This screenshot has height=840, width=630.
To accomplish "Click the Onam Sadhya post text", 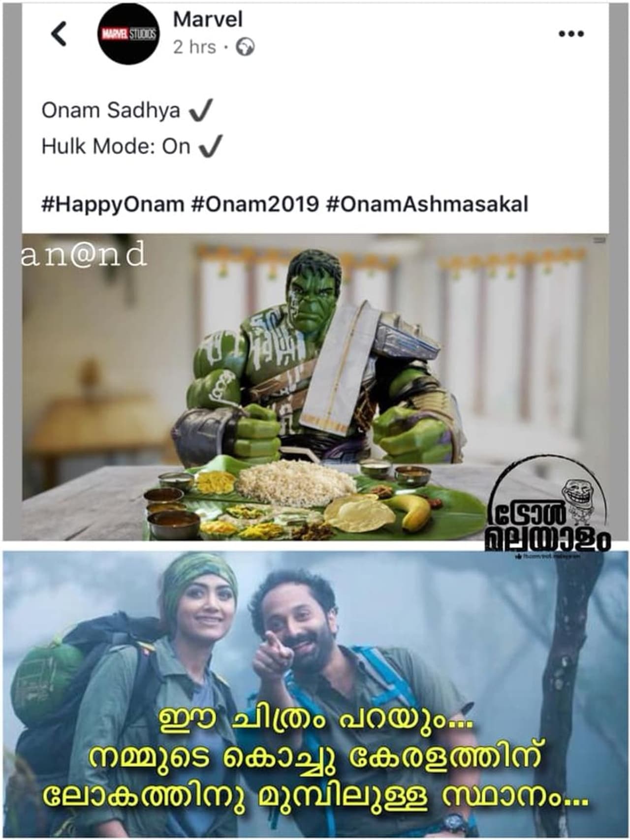I will (111, 110).

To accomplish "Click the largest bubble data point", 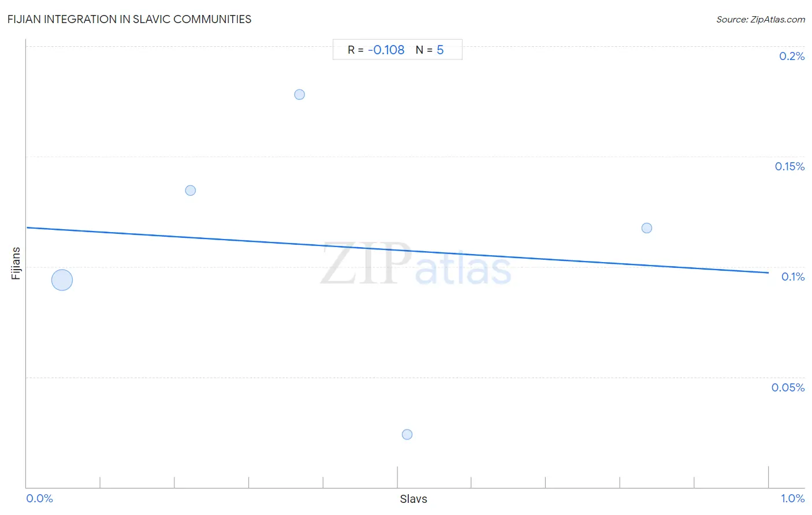I will point(62,280).
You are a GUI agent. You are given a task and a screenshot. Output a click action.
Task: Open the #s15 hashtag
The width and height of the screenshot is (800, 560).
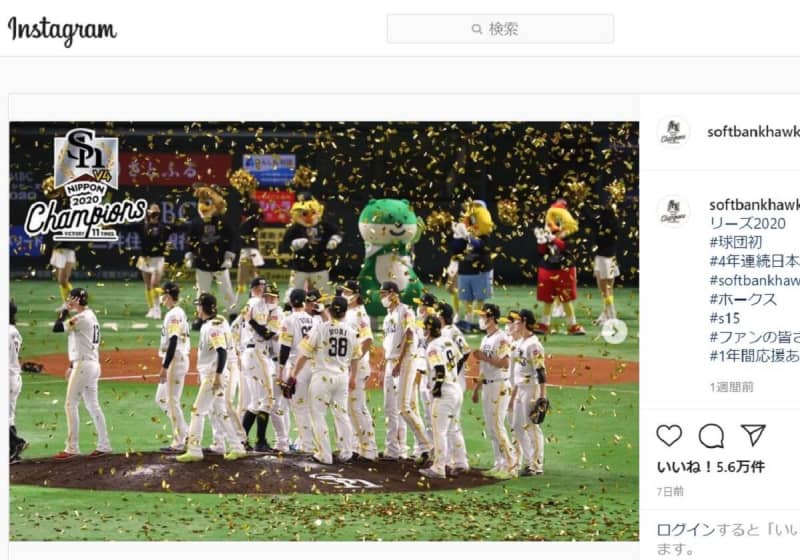724,318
================================
EXERCISE INSTRUCTIONS
Please restate word for word each line from the one containing "The width and" to the end of the data above, without the pictures.

ANSWER TO THIS EXERCISE
The width and height of the screenshot is (800, 560).
724,318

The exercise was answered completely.